Located in the Nagambie Lakes region of central Victoria (120kms north of Melbourne), one of the nation's premium viticultural areas, the property comprises some 1,214 hectares of rich river flats with a frontage of 11 kms to the Goulburn River and 8 kms of permanent backwaters & creeks. The vineyard comprises 168 hectares of vines which include the rare Rhone whites of Marsanne, Viognier & Roussanne, along with classical varieties such as Shiraz, Cabernet Sauvignon, Merlot, Cabernet Franc, Malbec, Chardonnay, Riesling, Semillon, Sauvignon Blanc & Verdelho.

Tahbilk

Harvest commences in early March and continues for five to six weeks with approximately 1,600 tonnes of grapes processed. Total production is over 100,000 cases with just over 20% being exported to the key markets of U.S.A., United Kingdom, Canada, New Zealand, Switzerland and the Scandinavian countries.

In 1860, the same year that Phylloxera was first observed in France, Melbourne businessmen, including John Pinney Bear, formed a company to create a vineyard on the Goulburn River, with the grand aim of planting a million vines, an achievement yet to be realised with some 360,000 vines currently planted! The site chosen was referred to by Aboriginals as tabilk-tabilk meaning the place of many waterholes.

Excavated in just 12 weeks by James Purbrick (a third cousin to Reginald who was to purchase Tahbilk some 50 years later), 20,000 cubic yards of soil was removed by horse drawn carts (one of which is on display in the original cart-sheds opposite Cellar Door). The walls and arch of the New Cellar are 3 feet thick with the arch being self-supporting (using no keystone) and then covered with earth. The bricks are interlocked as only sand and lime were used to join them together with the whole cellar completed in time for the 1876 vintage.

Tahbilk

The Swiss-French impact then continued with Francois Coueslant, considered in his day to be a most knowledgeable vigneron and progressive farm-manager, taking on the General Managers role from 1877 -1888. He was responsible for, amongst many innovations, the construction of the distinctive Tower (1882) that surmounts the original Winery building and features on current Tahbilk labels.

The Tower's first level played a functional role in winemaking until the 1940's. The second level was used as a storeroom for oats for the horses, with the third level described by Coueslant as "an observation room, from which you will be able to have an eye over all the vineyard, which fact may help the work a little". The upper level was purely aesthetic.

The advent of Phylloxera, a vine louse that attacks the roots of grape vines and which decimated the European vineyards & Victoria's burgeoning Wine industry of the day, coupled with the death of John Pinney Bear and departure of Coueslant, lead to a period of decline in the fortunes of Tahbilk. In 1925 Reginald Purbrick, entrepreneur and later Member of the British House of Commons, purchased the property from the Bear family with the idea of rooting out all vines and subdividing it into dairy farms. Finally persuaded that the winery was viable he offered it to his son Eric, then a law and history student at Cambridge University, who took over management and winemaking responsibilities in 1931.

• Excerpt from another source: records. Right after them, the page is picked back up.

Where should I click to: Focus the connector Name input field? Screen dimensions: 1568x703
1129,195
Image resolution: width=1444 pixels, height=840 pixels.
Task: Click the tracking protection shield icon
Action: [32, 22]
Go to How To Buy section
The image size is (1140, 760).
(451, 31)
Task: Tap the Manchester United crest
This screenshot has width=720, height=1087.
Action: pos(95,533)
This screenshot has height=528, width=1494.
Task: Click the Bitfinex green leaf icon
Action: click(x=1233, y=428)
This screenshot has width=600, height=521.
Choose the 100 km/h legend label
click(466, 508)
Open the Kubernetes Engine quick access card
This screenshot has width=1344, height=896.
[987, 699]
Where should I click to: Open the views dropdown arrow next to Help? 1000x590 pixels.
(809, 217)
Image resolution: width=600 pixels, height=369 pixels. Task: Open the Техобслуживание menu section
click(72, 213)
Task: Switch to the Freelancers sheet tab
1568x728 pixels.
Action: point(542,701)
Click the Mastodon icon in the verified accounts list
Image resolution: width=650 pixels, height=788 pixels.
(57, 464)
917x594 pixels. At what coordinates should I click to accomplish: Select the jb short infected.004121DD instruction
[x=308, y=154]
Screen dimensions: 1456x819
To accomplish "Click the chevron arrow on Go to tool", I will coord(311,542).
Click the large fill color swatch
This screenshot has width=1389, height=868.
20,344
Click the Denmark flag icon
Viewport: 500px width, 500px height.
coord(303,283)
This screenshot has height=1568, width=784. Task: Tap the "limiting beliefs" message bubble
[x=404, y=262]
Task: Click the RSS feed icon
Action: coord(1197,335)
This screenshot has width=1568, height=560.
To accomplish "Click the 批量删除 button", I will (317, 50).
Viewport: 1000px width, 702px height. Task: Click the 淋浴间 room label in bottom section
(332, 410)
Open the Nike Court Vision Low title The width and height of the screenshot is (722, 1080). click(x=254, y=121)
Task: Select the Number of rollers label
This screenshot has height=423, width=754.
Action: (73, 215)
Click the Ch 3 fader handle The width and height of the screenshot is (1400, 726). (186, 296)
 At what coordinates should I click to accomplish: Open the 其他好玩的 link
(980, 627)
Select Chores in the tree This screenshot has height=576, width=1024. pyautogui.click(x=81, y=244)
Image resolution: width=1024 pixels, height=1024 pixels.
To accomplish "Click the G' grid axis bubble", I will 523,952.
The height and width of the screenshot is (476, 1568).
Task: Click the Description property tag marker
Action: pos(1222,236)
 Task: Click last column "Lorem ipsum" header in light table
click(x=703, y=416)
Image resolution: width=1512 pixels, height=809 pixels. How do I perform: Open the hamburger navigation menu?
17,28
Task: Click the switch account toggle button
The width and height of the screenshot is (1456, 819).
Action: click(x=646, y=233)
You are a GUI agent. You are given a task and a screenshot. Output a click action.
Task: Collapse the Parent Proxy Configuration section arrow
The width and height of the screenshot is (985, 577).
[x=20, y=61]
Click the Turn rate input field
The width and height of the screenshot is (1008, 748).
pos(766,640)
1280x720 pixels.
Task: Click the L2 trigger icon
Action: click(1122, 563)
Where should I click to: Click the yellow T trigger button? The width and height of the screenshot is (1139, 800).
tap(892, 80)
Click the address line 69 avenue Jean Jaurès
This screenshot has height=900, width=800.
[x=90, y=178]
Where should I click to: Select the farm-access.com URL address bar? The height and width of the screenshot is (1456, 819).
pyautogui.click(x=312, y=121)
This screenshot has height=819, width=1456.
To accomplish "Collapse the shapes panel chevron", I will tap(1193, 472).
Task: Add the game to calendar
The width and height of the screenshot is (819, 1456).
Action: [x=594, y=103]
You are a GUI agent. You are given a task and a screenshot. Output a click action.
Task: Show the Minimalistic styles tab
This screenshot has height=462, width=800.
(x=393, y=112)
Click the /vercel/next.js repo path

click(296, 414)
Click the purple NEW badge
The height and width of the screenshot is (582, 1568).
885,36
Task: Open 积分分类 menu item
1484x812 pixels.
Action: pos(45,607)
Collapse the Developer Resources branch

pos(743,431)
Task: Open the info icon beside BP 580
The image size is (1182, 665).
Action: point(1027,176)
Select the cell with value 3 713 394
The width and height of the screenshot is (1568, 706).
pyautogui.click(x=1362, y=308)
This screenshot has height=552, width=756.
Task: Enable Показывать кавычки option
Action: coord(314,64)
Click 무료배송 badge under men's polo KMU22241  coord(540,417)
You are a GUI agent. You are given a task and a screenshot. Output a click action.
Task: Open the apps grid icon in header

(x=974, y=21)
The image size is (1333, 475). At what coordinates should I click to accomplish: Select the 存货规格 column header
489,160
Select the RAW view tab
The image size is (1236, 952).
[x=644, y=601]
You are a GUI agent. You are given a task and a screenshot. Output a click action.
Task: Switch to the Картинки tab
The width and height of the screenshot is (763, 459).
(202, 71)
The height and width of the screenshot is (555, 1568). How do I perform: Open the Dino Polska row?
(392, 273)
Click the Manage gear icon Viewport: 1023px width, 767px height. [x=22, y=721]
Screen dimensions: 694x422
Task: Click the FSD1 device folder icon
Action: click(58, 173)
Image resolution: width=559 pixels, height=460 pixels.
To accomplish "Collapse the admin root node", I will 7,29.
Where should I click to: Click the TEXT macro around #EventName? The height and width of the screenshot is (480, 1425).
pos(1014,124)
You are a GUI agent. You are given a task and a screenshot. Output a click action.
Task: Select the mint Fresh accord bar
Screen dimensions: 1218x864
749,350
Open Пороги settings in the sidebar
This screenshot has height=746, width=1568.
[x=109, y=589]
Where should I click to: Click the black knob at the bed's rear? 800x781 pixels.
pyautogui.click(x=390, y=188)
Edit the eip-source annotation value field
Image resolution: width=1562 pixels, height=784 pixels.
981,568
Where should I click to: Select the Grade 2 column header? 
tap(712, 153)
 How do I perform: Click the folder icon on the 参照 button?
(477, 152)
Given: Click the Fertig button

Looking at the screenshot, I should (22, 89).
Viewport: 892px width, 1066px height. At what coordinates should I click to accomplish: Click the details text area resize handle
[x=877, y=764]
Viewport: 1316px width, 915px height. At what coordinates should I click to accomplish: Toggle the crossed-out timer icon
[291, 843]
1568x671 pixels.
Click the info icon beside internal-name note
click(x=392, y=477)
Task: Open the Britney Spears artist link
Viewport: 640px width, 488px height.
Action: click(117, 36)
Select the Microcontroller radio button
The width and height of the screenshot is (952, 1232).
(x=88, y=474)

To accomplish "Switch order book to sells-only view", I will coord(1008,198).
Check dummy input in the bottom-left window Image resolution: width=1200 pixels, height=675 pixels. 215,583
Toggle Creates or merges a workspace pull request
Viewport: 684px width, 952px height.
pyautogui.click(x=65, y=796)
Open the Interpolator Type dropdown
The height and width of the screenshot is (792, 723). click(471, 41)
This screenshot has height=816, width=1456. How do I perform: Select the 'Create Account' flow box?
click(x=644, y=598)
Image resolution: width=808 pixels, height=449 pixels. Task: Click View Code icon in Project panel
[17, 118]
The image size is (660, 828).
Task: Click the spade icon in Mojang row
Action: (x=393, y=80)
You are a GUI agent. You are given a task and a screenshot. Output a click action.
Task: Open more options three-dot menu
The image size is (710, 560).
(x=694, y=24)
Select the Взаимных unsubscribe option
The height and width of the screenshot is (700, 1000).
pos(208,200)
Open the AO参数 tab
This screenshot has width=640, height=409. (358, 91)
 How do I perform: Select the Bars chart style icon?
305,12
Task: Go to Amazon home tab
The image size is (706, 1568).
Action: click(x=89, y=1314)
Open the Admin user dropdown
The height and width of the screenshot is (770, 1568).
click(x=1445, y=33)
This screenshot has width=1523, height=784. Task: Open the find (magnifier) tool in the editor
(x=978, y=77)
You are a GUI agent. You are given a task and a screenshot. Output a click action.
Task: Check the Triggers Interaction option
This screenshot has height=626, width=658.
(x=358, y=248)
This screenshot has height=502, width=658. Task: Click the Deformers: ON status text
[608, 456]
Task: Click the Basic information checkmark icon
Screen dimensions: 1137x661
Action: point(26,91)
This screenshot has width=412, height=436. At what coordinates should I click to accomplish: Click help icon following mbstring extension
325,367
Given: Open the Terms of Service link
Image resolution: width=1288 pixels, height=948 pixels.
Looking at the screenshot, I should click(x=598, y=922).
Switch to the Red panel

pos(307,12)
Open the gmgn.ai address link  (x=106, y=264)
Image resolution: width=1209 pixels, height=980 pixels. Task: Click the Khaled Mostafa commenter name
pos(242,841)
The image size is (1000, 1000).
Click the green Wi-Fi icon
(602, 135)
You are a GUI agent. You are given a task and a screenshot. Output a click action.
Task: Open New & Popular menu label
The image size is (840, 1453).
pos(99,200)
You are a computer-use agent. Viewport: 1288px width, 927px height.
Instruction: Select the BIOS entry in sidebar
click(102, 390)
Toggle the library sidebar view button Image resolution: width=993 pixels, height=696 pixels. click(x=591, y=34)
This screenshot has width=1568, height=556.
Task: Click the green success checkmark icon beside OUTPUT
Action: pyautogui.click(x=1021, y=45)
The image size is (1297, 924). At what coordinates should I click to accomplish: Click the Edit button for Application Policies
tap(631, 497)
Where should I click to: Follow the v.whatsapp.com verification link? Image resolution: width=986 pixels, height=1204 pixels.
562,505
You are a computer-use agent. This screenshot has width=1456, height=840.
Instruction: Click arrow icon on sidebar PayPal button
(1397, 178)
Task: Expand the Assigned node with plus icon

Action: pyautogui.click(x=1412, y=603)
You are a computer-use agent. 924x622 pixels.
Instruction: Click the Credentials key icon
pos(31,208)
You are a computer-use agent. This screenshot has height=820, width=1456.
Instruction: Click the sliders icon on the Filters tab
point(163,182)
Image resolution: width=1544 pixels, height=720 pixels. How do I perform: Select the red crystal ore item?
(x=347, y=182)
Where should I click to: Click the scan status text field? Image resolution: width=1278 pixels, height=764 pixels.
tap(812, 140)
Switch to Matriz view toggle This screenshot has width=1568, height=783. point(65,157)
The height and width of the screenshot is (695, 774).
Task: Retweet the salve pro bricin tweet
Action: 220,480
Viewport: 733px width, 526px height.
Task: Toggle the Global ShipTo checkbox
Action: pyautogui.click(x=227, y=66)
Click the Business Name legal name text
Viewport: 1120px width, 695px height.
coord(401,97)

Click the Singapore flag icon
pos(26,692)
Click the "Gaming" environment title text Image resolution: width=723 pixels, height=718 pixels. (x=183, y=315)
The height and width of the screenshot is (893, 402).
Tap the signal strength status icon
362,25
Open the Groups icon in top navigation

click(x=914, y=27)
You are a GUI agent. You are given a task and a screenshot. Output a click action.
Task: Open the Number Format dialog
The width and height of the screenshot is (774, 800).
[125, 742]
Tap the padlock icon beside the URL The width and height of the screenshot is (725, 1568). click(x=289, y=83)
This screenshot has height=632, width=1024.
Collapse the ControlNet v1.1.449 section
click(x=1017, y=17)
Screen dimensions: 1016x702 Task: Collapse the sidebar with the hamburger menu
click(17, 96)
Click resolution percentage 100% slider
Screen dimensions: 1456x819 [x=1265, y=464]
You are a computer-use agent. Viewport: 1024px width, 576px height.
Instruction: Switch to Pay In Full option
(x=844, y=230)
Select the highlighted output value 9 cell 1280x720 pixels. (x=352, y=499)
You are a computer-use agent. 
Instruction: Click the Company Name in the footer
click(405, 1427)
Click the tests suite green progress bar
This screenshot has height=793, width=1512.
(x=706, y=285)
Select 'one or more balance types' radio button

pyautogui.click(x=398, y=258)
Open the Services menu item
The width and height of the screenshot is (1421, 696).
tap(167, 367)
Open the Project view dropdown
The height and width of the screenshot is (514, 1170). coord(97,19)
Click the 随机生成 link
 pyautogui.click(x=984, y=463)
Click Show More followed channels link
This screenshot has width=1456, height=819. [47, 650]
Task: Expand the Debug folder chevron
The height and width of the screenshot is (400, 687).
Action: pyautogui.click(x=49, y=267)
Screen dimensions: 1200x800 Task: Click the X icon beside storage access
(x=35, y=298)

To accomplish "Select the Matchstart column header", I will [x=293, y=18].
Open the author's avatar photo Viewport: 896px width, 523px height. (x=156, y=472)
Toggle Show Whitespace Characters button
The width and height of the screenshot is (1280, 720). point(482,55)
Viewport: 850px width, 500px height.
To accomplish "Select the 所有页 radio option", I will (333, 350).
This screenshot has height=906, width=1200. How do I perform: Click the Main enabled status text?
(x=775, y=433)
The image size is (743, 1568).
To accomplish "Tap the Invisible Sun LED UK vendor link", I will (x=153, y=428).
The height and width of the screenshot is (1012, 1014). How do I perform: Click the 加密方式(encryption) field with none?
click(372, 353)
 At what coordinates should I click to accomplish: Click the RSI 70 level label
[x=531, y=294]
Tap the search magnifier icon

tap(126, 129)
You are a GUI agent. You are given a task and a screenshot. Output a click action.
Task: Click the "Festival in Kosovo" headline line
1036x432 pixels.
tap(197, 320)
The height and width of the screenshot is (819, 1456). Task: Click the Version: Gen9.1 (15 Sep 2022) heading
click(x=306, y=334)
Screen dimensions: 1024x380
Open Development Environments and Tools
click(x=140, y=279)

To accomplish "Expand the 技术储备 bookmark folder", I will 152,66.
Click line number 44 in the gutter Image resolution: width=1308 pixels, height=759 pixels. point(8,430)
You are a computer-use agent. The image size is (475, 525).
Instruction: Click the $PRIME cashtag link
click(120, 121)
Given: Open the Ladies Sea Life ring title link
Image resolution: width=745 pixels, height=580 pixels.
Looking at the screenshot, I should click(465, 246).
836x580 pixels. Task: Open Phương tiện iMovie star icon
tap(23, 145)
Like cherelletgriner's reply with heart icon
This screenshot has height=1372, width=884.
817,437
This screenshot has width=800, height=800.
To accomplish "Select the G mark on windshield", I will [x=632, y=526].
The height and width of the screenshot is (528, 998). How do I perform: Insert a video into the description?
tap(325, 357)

Faced with the dual problems of the Great Depression and lack of public interest in table wine, as well as his own viticultural inexperience, Eric succeeded in becoming an innovator in the wine industry and was the first to market bottled wine under its varietal name in Australia. Eric was joined by his son John in 1955, and John's son Alister - a graduate of the Winemaking Course at Roseworthy College, took over the role as winemaker and General Manager in 1978 and continues to this day.